Samatha Pearson, a 38 year old single mum of two and Fernando Cauldron, a 33 year old fire fighter were the guests in that episode. Each contestant was allowed a single item- Samantha chose fire starter and Fernando, a machete. A handheld camera was available for them to record themselves and a small filming crew with strict instructions not to intervene hover around them to record their daily activity.
After building a suspense, the rest of the show did not prove as interesting. It was raining all the first 6 days of their expedition. With limited resources and skills, they built a small shed with bamboo and leaves.

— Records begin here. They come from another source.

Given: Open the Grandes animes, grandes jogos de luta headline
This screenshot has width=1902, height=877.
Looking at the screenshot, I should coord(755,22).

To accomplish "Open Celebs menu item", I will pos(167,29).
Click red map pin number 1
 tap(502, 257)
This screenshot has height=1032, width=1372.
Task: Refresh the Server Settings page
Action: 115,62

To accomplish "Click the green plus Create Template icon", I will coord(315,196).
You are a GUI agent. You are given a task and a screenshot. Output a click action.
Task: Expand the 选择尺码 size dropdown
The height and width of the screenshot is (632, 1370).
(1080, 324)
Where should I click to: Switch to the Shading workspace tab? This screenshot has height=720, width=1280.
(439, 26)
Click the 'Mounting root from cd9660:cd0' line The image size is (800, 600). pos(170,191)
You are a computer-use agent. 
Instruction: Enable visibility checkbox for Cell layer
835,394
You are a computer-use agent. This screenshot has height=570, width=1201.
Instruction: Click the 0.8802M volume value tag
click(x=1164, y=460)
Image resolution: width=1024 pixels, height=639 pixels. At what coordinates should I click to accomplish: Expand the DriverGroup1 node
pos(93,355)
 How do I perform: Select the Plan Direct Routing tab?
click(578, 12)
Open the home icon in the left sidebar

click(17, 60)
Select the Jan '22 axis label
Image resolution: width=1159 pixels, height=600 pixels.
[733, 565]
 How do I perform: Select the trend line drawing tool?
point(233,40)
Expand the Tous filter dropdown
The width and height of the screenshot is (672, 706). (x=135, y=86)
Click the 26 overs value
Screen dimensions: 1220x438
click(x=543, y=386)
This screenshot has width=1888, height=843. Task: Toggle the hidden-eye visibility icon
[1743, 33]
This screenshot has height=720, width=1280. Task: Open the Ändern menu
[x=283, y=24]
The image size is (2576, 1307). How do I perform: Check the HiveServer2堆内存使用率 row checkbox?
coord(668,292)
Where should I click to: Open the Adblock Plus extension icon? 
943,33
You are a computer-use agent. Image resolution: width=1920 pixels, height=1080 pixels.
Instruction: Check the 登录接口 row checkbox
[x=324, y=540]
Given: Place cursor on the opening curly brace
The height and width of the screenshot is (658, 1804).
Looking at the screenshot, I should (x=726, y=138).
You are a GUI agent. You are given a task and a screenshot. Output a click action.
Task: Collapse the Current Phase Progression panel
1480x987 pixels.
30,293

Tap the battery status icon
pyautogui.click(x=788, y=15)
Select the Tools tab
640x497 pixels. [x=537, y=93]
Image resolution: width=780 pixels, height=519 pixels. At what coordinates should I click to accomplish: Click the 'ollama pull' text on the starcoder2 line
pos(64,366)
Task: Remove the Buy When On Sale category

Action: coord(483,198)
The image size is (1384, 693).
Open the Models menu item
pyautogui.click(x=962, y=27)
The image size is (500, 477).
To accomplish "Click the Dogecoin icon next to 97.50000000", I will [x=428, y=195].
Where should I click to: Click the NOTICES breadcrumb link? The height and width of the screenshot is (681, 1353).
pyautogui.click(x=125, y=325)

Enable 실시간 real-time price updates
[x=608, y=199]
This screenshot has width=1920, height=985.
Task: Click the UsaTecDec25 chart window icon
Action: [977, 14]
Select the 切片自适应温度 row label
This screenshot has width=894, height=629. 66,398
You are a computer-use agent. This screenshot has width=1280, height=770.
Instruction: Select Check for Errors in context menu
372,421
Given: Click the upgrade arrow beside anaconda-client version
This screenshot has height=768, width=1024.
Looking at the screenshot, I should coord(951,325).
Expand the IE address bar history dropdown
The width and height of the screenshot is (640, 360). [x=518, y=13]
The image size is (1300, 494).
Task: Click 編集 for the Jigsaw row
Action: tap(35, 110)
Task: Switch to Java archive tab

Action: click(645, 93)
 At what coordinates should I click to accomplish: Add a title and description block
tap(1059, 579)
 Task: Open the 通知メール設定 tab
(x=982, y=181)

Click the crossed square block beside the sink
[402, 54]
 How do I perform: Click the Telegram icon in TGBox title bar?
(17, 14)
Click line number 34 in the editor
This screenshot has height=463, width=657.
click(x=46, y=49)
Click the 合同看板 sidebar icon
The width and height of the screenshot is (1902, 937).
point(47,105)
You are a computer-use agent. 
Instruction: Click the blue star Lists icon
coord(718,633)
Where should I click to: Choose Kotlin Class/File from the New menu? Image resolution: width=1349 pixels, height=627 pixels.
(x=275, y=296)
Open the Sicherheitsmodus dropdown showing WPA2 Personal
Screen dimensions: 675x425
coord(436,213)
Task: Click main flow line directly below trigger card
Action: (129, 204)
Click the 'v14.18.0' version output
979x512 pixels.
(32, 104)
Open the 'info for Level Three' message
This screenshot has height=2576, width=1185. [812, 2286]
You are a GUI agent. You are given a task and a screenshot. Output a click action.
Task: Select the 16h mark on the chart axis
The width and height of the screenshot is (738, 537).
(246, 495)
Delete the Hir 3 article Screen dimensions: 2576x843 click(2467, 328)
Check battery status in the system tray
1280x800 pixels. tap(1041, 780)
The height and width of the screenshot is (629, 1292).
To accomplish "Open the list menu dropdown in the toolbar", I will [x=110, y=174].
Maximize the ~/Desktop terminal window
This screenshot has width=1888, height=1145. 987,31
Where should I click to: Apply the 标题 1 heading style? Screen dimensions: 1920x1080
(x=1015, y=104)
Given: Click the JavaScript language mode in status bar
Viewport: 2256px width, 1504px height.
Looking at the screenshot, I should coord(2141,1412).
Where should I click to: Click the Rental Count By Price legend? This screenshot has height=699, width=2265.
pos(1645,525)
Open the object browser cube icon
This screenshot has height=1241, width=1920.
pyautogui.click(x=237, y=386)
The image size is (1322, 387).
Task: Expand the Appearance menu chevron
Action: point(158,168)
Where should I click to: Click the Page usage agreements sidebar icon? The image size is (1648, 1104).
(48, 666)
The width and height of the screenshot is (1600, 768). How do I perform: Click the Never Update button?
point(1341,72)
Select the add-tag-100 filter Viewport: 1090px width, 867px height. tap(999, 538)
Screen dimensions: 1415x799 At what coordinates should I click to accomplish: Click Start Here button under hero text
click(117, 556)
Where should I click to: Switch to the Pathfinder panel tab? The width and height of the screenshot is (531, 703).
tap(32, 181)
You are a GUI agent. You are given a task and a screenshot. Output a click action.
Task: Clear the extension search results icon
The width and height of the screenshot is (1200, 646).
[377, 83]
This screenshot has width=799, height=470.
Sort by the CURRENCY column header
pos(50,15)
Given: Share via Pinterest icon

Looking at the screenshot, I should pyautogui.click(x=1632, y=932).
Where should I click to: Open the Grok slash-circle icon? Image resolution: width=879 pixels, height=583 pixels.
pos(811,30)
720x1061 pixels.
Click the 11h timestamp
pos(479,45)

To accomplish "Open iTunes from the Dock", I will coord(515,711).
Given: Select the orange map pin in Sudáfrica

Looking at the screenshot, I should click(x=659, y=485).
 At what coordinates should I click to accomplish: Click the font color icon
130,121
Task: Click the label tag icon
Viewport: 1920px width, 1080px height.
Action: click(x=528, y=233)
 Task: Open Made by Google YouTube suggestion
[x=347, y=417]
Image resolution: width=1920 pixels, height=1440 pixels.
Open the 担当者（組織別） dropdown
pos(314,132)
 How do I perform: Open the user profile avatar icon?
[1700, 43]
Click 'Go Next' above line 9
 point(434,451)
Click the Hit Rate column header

Their sensitive areas were not bear for viewers to view as they were pixelated throughout, if you do not count the posterior bit.
Getting edible food was a challenge and Fernando almost died from wild mushroom consumption. Somehow, they survived the challenge and managed to swim out to the meeting point, hungry, weak, thin with their bodies mutilated by the elements of nature and losing 20 and 30lbs respectively.
Not worth the half an hour spending on this show.

‘Naked and Afraid’: How did it slip through?

Sunday, 3 February 2013

It is a jungle out there.

There she was, a mid 50s a disciplined runner who is the envy of ladies of her age in the housing estate who would die to have a physique like hers, waiting outside the emergency room with her right hand all dressed up to see an orthopaedic doctor who would later assess the extend of her injuries and probably stitch up her hand which had been mauled by a stray dog. She, a dog owner herself, of many Rottweilers and Alsatians, as her husband trained guard dogs for a living could not believe her predicament.
Having lived a time just after a time when typhoid and tuberculosis were treated with eggs and fresh air, she believed in the outdoors. Equipped with a earphones and iPod, she would just go for her evening runs without disturbing a soul but with her sole intention to complete her bodily duties.
In fact, a few minutes before the said event, she had patted the stray dog. On her way back, out of the blues, as if like possessed, she went for her hand. A Good Samaritan who came to her rescue was also injured!
The outdoors is becoming more hostile to us as time go by. Forget about fresh air! The moment we step outside the comfort of our homes, we are greeted with fumes of automobiles and the ever deteriorating quality of air. If that is not enough, we have the ever expanding horse power capacity cars manned (and 'woman'ed) by mindless drivers with ever shrinking thoughts for pedestrians to dodge from. Then we have to brace ourselves against the tyranny of knife yielding small time petty thieves.
So it looks the outdoors is only for animals- it is a jungle out there!